# Linear Algebra II

• Jan 22nd 2007, 02:12 PM
taypez
Linear Algebra II
I need some help with these proofs.

1. Prove that the intersection of any collection of subspaces of V is a subspace of V.

2. Suppose that U is a subspace of V. What is U + U ?
• Jan 22nd 2007, 02:23 PM
ThePerfectHacker
Quote:

Originally Posted by taypez
I need some help with these proofs.

1. Prove that the intersection of any collection of subspaces of V is a subspace of V.

The subspace must contain $\displaystyle \bold{0}$ thus their intersection is non-empty.

We need to show vector addition closure and scalar multiplication closure.
Let $\displaystyle \b{u},\b{v} \in W_1\cap W_2$
Then,
$\displaystyle \b{u}+\b{v} \in W_1$ because it is a subspace since $\displaystyle \b{u},\b{v}\in W_1$.
And,
$\displaystyle \b{u}+\b{v} \in W_2$ because it is a subspace since $\displaystyle \b{u},\b{v}\in W_2$.
Thus,
$\displaystyle \b{u}+\b{v}\in W_1\cap W_2$.

Next, let $\displaystyle k$ be any scalar.
Then,
$\displaystyle k\b{u}\in W_1$ because it is a subspace and $\displaystyle \b{u}\in W_1$.
And,
$\displaystyle k\b{u}\in W_2$ because it is a subspace and $\displaystyle \b{u}\in W_2$.
Thus,
$\displaystyle k\b{u}\in W_1\cap W_2$.

Quote:

Originally Posted by taypez
2. Suppose that U is a subspace of V. What is U + U ?

I presume that means the direct product (or direct sum).
Meaning,
$\displaystyle U+U=\{(x,y)|x,y\in U\}$.
I seems that,
$\displaystyle U+U$ will be a subspace $\displaystyle V+V$.
• Jan 22nd 2007, 02:31 PM
topsquark
:eek: If I may just say that has to be the most interesting reason for deleting a message I've ever seen...

-Dan
• Jan 22nd 2007, 02:45 PM
taypez
2) Makes sense, but this problem comes before Direct Sums.

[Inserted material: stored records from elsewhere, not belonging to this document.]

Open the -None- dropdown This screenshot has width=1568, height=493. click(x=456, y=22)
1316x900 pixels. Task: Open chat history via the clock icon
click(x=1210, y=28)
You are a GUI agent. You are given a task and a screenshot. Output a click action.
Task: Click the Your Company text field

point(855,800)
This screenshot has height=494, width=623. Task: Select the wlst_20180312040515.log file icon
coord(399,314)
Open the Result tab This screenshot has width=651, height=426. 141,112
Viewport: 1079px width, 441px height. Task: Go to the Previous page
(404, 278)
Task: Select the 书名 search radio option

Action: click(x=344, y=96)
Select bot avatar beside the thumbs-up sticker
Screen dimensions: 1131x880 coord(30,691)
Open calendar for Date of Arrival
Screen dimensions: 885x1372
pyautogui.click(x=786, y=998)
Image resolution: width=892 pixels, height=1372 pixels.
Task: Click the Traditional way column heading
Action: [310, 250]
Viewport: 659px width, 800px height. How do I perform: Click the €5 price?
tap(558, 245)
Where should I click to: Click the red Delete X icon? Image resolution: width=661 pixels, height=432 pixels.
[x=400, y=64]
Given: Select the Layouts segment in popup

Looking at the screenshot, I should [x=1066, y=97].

Would there be another proof perhaps using just sums?
• Feb 17th 2009, 05:59 PM
Quote:

Originally Posted by ThePerfectHacker
The subspace must contain $\displaystyle \bold{0}$ thus their intersection is non-empty.

We need to show vector addition closure and scalar multiplication closure.
Let $\displaystyle \b{u},\b{v} \in W_1\cap W_2$
Then,
$\displaystyle \b{u}+\b{v} \in W_1$ because it is a subspace since $\displaystyle \b{u},\b{v}\in W_1$.
And,
$\displaystyle \b{u}+\b{v} \in W_2$ because it is a subspace since $\displaystyle \b{u},\b{v}\in W_2$.
Thus,
$\displaystyle \b{u}+\b{v}\in W_1\cap W_2$.

Next, let $\displaystyle k$ be any scalar.
Then,
$\displaystyle k\b{u}\in W_1$ because it is a subspace and $\displaystyle \b{u}\in W_1$.
And,
$\displaystyle k\b{u}\in W_2$ because it is a subspace and $\displaystyle \b{u}\in W_2$.
Thus,
$\displaystyle k\b{u}\in W_1\cap W_2$.

I presume that means the direct product (or direct sum).
Meaning,
$\displaystyle U+U=\{(x,y)|x,y\in U\}$.
I seems that,
$\displaystyle U+U$ will be a subspace $\displaystyle V+V$.

What would U + V be then? It is a space, but is it a subspace of V?